2.1. KG Requirements
The query language we present in this work takes the following assumptions about the target
knowledge graph.

Universality of Schema The schema or the ontology part of a given KG graph is assumed to
be universal. i.e., we do not allow time to be associated with ontological axioms. In other words,
the schema is true at all time points i.e., the axioms or knowledge about a particular domain
are not time dependent. Further, we want to avoid computational issues like undecidability of
query answering [1].

Temporal Data Not all data need to be temporal. But the parts of the data with temporal
information need to be associated with some notion of time. In the previous section, we
have seen example how a timestamp can be associated to a triple using the usual datatype
xsd:dateTime.
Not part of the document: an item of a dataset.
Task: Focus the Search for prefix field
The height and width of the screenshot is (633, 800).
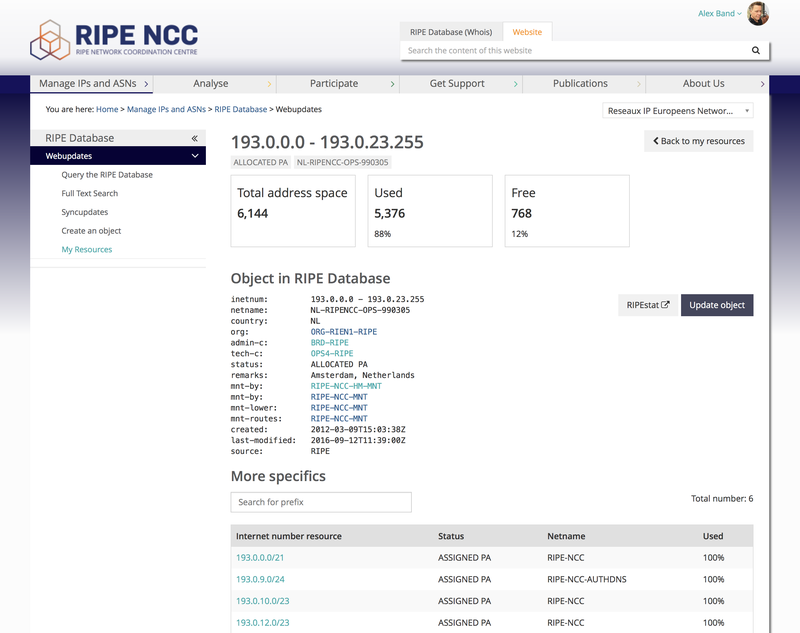Action: [x=320, y=502]
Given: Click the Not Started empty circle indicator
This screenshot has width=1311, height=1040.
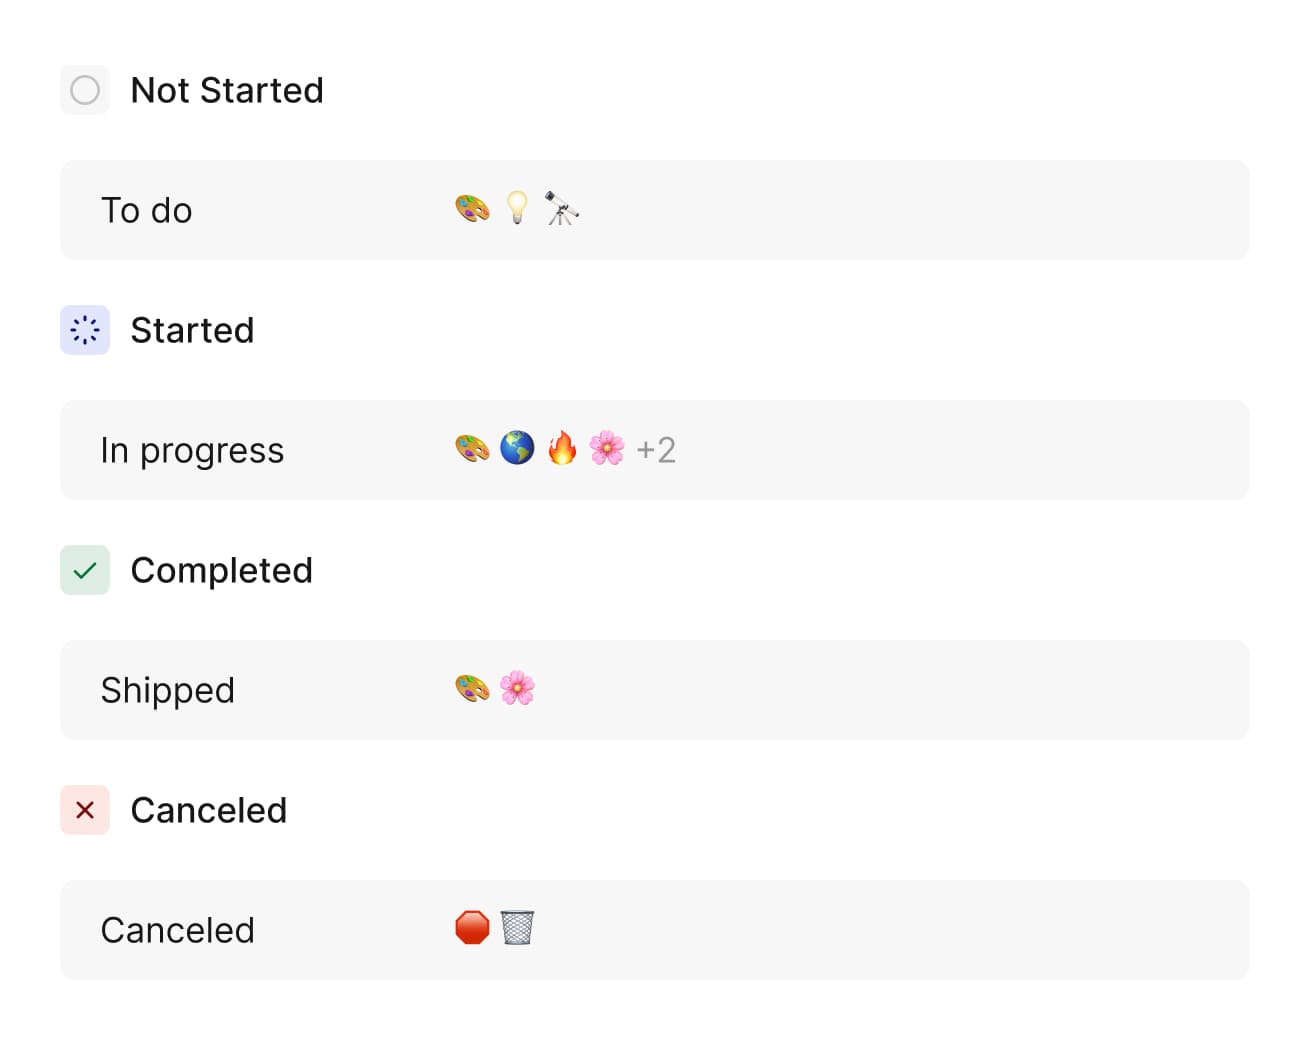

Nevertheless, this is not a hard requirement in our case. All we need is some
way of ordering information. Further, we need this ordering to be linear i.e., give a time point 𝑇
in this order, there is at most one successor 𝑇 ′ time point of 𝑇. A KG 𝒢 thus can be perceived
as a union of 𝒢𝑆 , 𝒢𝑇1 , … , 𝒢𝑇𝑛 where 𝒢𝑆 represents the schema part of 𝒢 along with the triples
which are not associated to some time and hence contain no temporal information, whereas 𝐺𝑇𝑖
represents the set of triples which are associated with time point 𝑇𝑖 for 1 ≤ 𝑖 ≤ 𝑛. Without loss
of generality, we associate time to a set of triples onward.


3. Use-case
In this work, we apply TQL to improve the analysis of traffic video feeds: the goal is to infer
complex behavior from object classes, positions, trajectories recognized by state-of-the-art
machine vision systems running on top of stationary cameras. A traffic monitoring ontology
has been created, to represent the semantic content or scene of each video frame, and to generate
a knowledge graph with the annotated data.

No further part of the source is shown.